Stating that India is keenly aware of its responsibilities towards the most vulnerable in various parts of the world, Mr. Pandey said the country was continuing to provide humanitarian aid, both through the supply of vaccines and consignments of food, during and beyond the pandemic.
For example, the country has sent several shipments of humanitarian aid to the Afghan people, including 33,000 tons of wheat out of a total commitment of 50,000 tons made by Prime Minister Narendra Modi, and continues to do so following the devastation caused by the earthquake a few days ago, he said.
During the pandemic, India has also provided food aid in the form of wheat, rice, pulses and lentils to several countries around the world including Afghanistan, Comoros, Djibouti, Eritrea, Lebanon, Madagascar , Malawi, Maldives, Myanmar, Sierra Leone, Sudan. , South Sudan, Syria, Zambia, Zimbabwe and others, to boost their food security, he said.
During the Covid pandemic, India embarked on what can be described as the largest food support scheme in the world to cover nearly 810 million people.
“Even today, more than two years after our beginnings, we continue to provide food support to these vulnerable people who represent the equivalent of the population of Europe and the United States combined. To ensure legitimate targeting, the entire system was run on a massive technology platform that was biometrically authenticated,” he said.
Stating that India recognized the efforts made by the UN Secretary-General to improve global food security, the Secretary said the country also welcomed the recommendation of the Task Force of the Response Group to the global crisis to exempt food purchases by the World Food Program for humanitarian aid from food export restrictions with immediate effect.
“We have also underlined the importance of similar exemptions being granted to all Member States and relevant stakeholders contributing to this global humanitarian effort,” he said.
Mr. Pandey further said that the COVID-19 pandemic has severely affected global food security, which has been further exacerbated by recent geopolitical developments and the impact of climate change.

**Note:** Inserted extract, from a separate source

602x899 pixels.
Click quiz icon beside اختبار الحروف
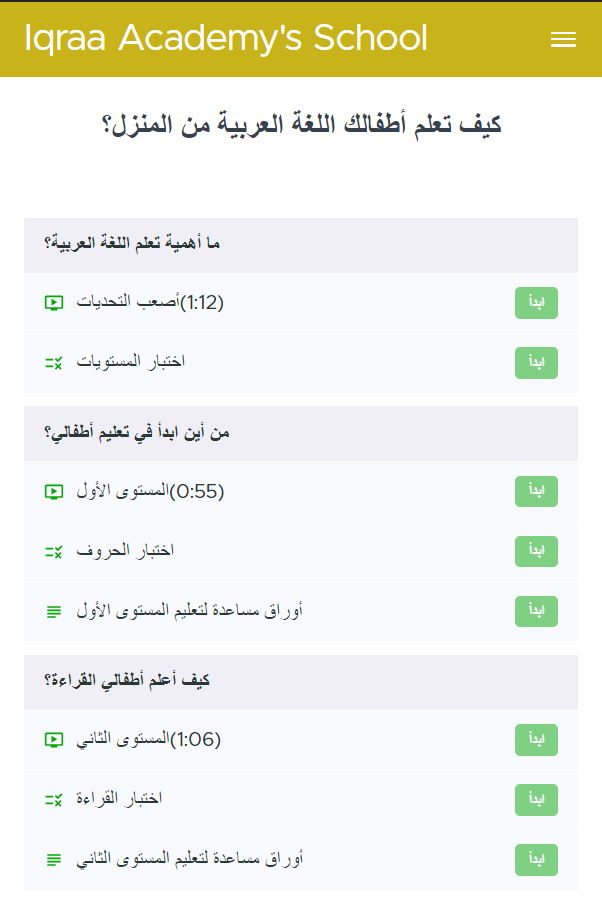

He also shared that the world is now facing rising costs of food, fertilizer and fuel. Countries of the South, developing countries and least developed countries, as well as the most vulnerable countries in the world, have been particularly disproportionately affected.
“Recent developments have highlighted the urgent need to develop resilient and uninterrupted food supply chains, in order to ensure both food security and nutritional security, in times of natural calamities induced by climate change, global pandemics and conflicts around the world,” he said.
He added that India was making a real effort to take a holistic approach to agriculture and make it more sustainable, including through effective water and soil management, and improving crop diversity. and production practices.
Digital technology is now playing an important role in empowering Indian farmers through crop valuation and digitization of land records. Post-harvest infrastructure has also been strengthened, including through the establishment of a ₹1 trillion agricultural infrastructure fund as well as the establishment of a ₹35 trillion cold chain storage capacity. tonnes in recent years and a program with a capacity of 12 million tonnes for the construction of silos. .
Sustainable food processing technologies are being adopted to reduce the overall carbon footprint, including through the adoption of waste utilization, resource recovery and circular economy in the food industry, it said. -he adds.